__What the task asks__
I would like the line with "Formations à nimes (900, 762)" and every line after it, down to the end of the entries below, output exactly and without pictures.

__Supplied data__
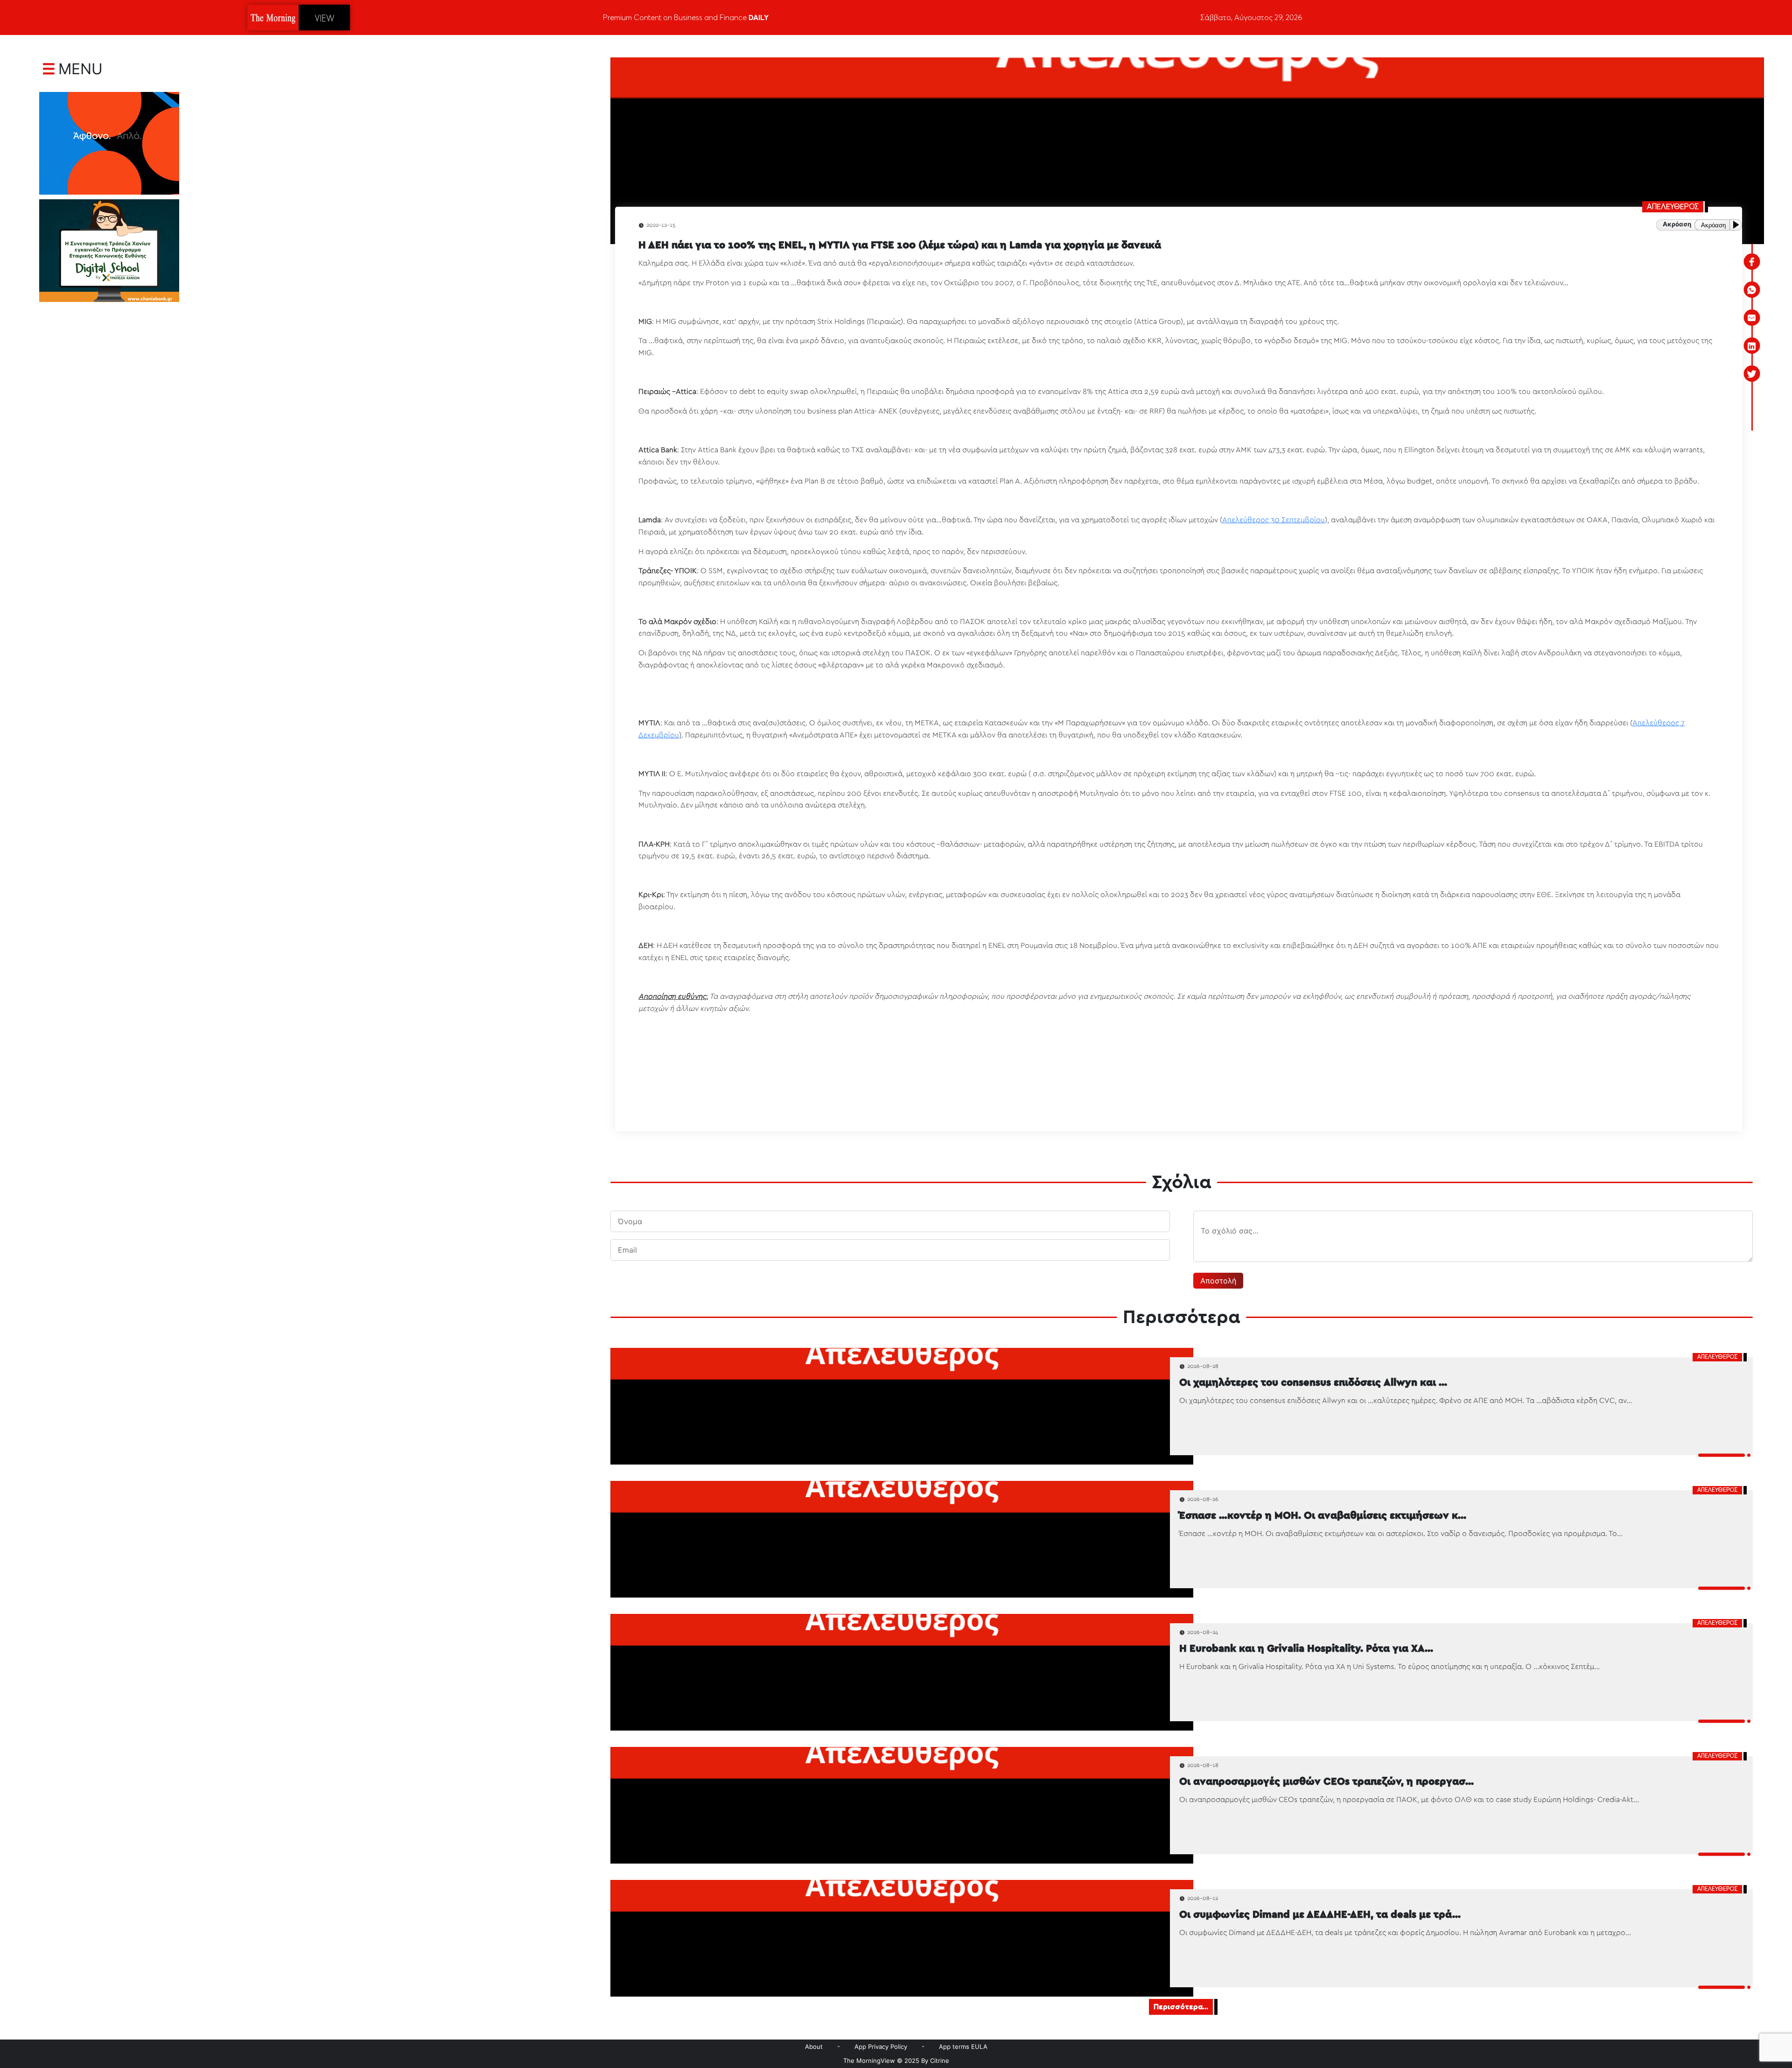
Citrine (939, 2060)
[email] (1752, 317)
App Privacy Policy (880, 2046)
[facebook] (1752, 261)
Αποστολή (1218, 1280)
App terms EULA (963, 2046)
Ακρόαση (1713, 225)
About (814, 2046)
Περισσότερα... (1181, 2007)
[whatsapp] (1752, 289)
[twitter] (1752, 374)
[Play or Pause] (1738, 225)
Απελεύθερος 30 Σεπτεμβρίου (1273, 520)
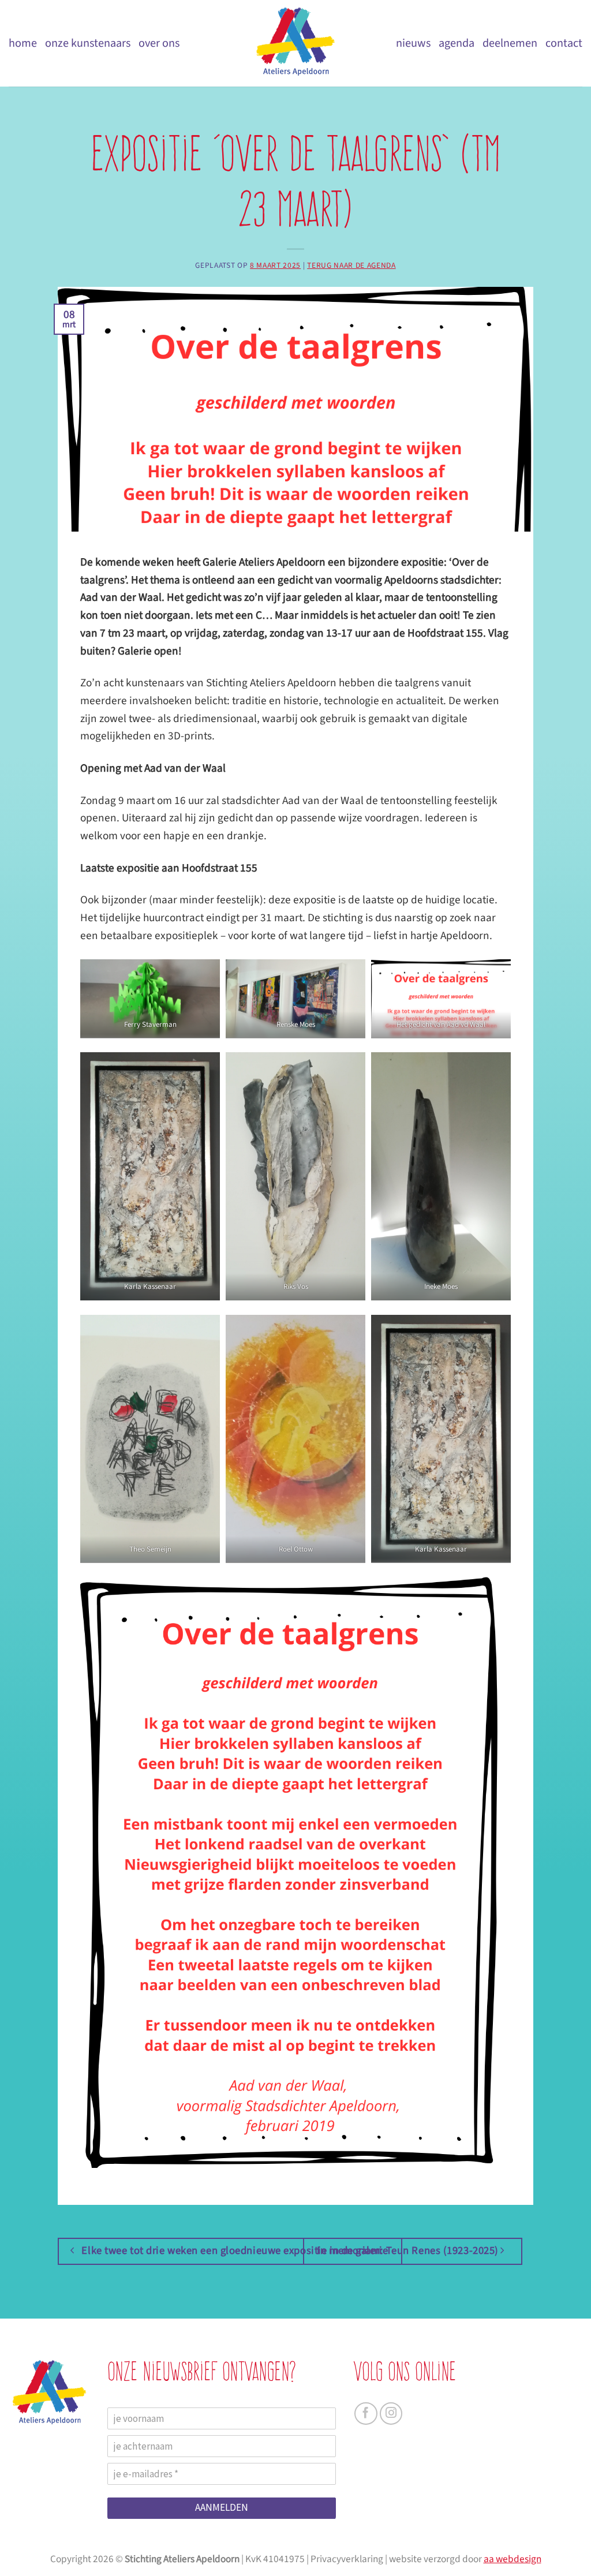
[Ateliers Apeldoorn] (295, 43)
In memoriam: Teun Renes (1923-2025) (409, 2250)
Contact (563, 43)
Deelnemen (509, 43)
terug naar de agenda (351, 265)
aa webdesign (512, 2559)
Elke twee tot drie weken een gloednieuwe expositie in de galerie (233, 2250)
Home (23, 43)
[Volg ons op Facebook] (365, 2413)
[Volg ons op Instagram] (391, 2413)
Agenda (456, 43)
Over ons (159, 43)
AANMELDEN (221, 2507)
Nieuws (413, 43)
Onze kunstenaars (87, 43)
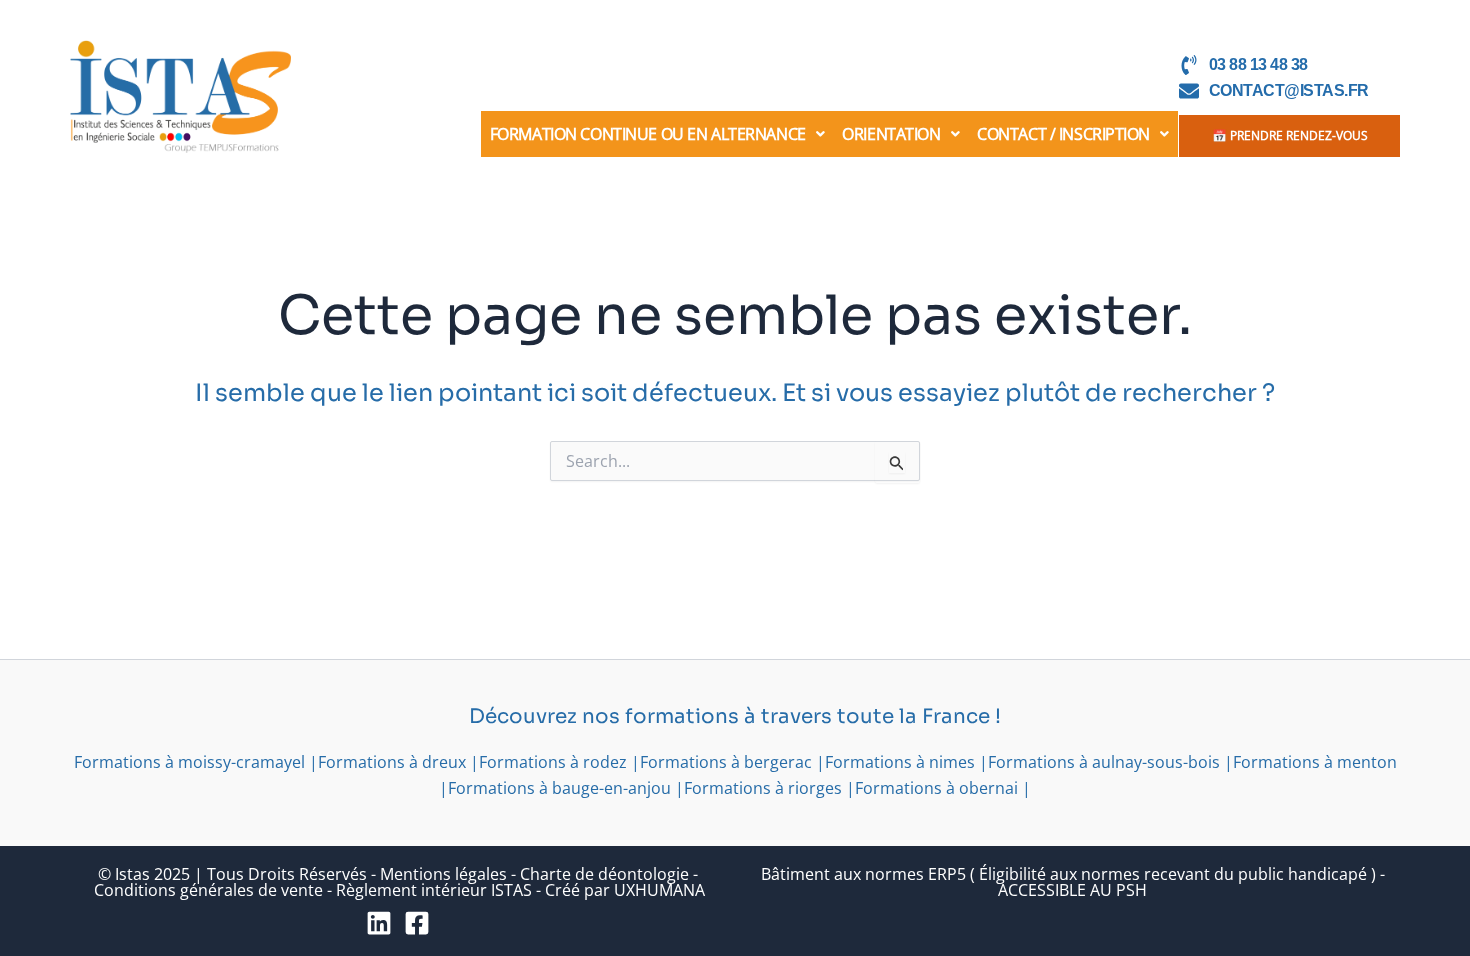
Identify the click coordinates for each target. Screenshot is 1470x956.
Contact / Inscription (1063, 134)
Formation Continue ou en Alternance (648, 134)
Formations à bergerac (726, 762)
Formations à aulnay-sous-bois (1104, 762)
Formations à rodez (553, 762)
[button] (657, 134)
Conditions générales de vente (208, 890)
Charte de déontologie (604, 874)
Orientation (891, 134)
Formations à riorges (763, 788)
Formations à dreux (392, 762)
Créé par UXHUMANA (625, 890)
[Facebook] (417, 923)
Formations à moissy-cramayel (189, 762)
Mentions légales (443, 874)
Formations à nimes (900, 762)
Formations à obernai (936, 788)
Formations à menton (1315, 762)
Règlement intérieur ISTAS (434, 890)
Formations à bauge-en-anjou (559, 788)
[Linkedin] (379, 923)
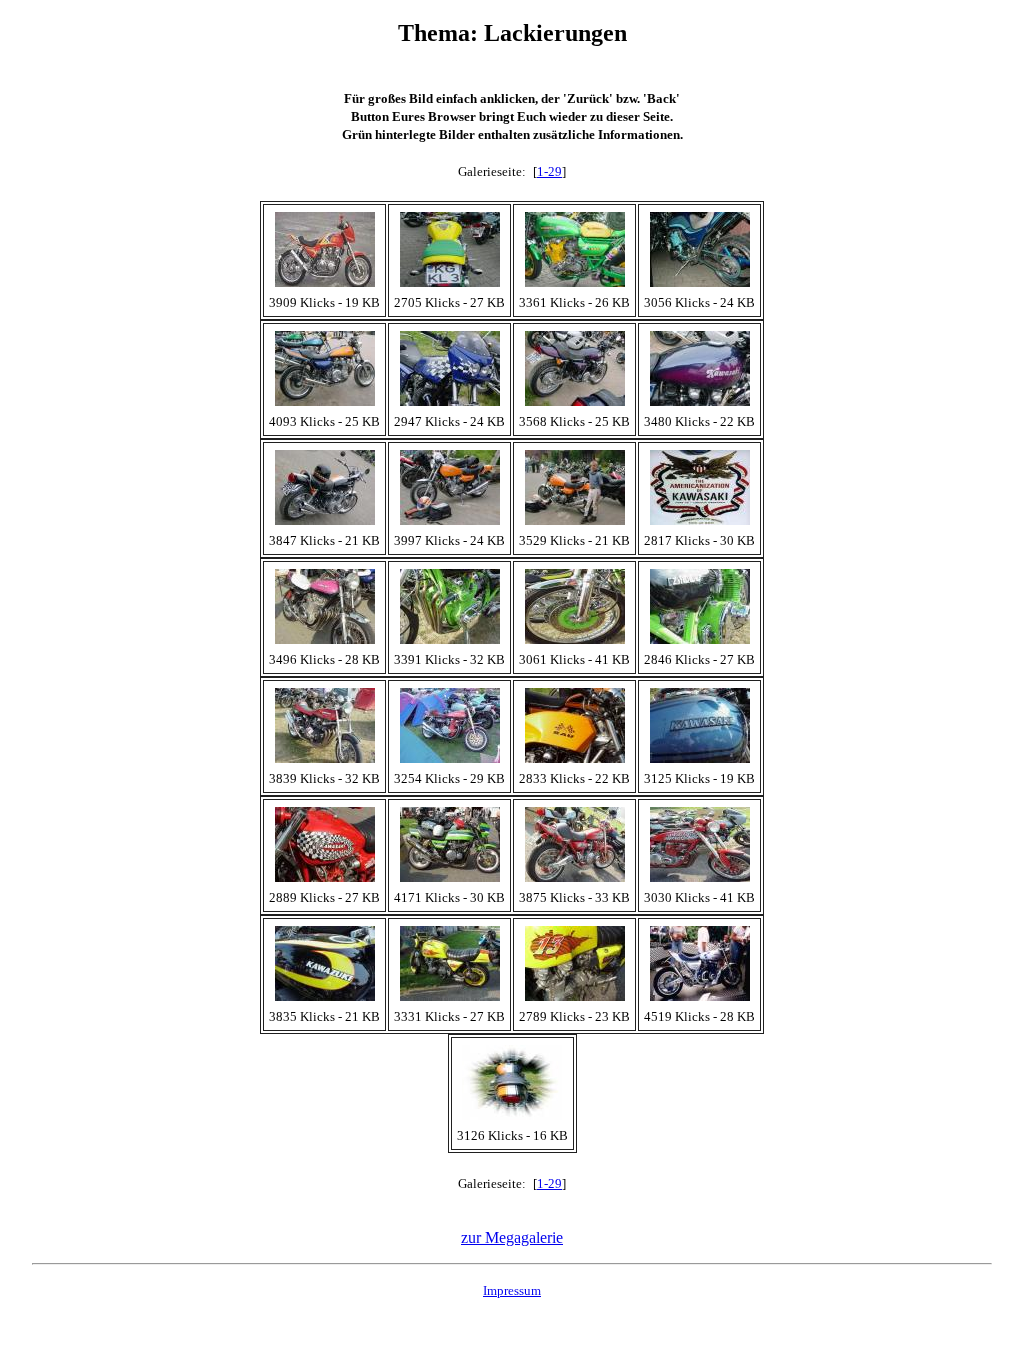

__Result__
Formations à nimes (900, 762)
Formations à obernai (936, 788)
Formations à menton (1315, 762)
Règlement intérieur ISTAS (434, 890)
Formations à bauge-en-anjou (559, 788)
[Linkedin] (379, 923)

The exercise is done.